(begin)
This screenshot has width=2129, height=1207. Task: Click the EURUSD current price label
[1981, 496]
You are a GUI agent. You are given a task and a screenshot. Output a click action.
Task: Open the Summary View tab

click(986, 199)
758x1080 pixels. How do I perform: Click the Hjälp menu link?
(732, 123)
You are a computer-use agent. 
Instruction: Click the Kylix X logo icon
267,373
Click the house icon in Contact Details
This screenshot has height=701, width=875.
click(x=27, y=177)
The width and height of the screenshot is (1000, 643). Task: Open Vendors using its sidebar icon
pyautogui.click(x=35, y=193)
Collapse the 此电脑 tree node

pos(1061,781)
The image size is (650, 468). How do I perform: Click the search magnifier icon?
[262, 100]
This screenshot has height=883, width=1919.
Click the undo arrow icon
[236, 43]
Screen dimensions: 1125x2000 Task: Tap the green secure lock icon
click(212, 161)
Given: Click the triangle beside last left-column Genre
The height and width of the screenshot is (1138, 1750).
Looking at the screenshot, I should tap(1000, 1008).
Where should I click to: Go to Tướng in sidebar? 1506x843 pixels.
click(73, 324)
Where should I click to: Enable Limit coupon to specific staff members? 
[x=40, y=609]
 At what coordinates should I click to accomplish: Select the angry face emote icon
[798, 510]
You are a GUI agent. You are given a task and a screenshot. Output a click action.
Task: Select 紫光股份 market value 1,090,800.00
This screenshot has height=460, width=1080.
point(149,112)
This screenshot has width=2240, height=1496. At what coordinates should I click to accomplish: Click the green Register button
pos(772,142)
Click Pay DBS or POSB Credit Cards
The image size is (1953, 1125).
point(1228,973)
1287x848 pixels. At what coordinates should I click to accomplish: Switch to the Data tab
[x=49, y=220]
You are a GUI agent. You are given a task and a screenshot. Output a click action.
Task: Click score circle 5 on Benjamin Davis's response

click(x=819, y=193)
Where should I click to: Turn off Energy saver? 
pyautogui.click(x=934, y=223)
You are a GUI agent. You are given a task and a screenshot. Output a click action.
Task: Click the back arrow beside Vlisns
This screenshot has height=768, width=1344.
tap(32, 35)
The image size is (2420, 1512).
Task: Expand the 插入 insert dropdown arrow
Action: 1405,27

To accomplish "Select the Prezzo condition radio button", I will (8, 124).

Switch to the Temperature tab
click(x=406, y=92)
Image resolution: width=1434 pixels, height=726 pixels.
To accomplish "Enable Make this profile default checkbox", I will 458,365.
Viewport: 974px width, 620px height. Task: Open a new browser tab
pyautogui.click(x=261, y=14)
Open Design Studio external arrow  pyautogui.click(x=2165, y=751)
(end)
(TASK TO CARRY OUT):
Recast all of the material above as a JSON array of strings, with each line as one string and blank lines omitted.

(TASK RESULT):
[
  "This screenshot has width=2129, height=1207. Task: Click the EURUSD current price label",
  "[1981, 496]",
  "You are a GUI agent. You are given a task and a screenshot. Output a click action.",
  "Task: Open the Summary View tab",
  "click(986, 199)",
  "758x1080 pixels. How do I perform: Click the Hjälp menu link?",
  "(732, 123)",
  "You are a computer-use agent. ",
  "Instruction: Click the Kylix X logo icon",
  "267,373",
  "Click the house icon in Contact Details",
  "This screenshot has height=701, width=875.",
  "click(x=27, y=177)",
  "The width and height of the screenshot is (1000, 643). Task: Open Vendors using its sidebar icon",
  "pyautogui.click(x=35, y=193)",
  "Collapse the 此电脑 tree node",
  "pos(1061,781)",
  "The image size is (650, 468). How do I perform: Click the search magnifier icon?",
  "[262, 100]",
  "This screenshot has height=883, width=1919.",
  "Click the undo arrow icon",
  "[236, 43]",
  "Screen dimensions: 1125x2000 Task: Tap the green secure lock icon",
  "click(212, 161)",
  "Given: Click the triangle beside last left-column Genre",
  "The height and width of the screenshot is (1138, 1750).",
  "Looking at the screenshot, I should tap(1000, 1008).",
  "Where should I click to: Go to Tướng in sidebar? 1506x843 pixels.",
  "click(73, 324)",
  "Where should I click to: Enable Limit coupon to specific staff members? ",
  "[x=40, y=609]",
  " At what coordinates should I click to accomplish: Select the angry face emote icon",
  "[798, 510]",
  "You are a GUI agent. You are given a task and a screenshot. Output a click action.",
  "Task: Select 紫光股份 market value 1,090,800.00",
  "This screenshot has height=460, width=1080.",
  "point(149,112)",
  "This screenshot has width=2240, height=1496. At what coordinates should I click to accomplish: Click the green Register button",
  "pos(772,142)",
  "Click Pay DBS or POSB Credit Cards",
  "The image size is (1953, 1125).",
  "point(1228,973)",
  "1287x848 pixels. At what coordinates should I click to accomplish: Switch to the Data tab",
  "[x=49, y=220]",
  "You are a GUI agent. You are given a task and a screenshot. Output a click action.",
  "Task: Click score circle 5 on Benjamin Davis's response",
  "click(x=819, y=193)",
  "Where should I click to: Turn off Energy saver? ",
  "pyautogui.click(x=934, y=223)",
  "You are a GUI agent. You are given a task and a screenshot. Output a click action.",
  "Task: Click the back arrow beside Vlisns",
  "This screenshot has height=768, width=1344.",
  "tap(32, 35)",
  "The image size is (2420, 1512).",
  "Task: Expand the 插入 insert dropdown arrow",
  "Action: 1405,27",
  "To accomplish \"Select the Prezzo condition radio button\", I will (8, 124).",
  "Switch to the Temperature tab",
  "click(x=406, y=92)",
  "Image resolution: width=1434 pixels, height=726 pixels.",
  "To accomplish \"Enable Make this profile default checkbox\", I will 458,365.",
  "Viewport: 974px width, 620px height. Task: Open a new browser tab",
  "pyautogui.click(x=261, y=14)",
  "Open Design Studio external arrow  pyautogui.click(x=2165, y=751)"
]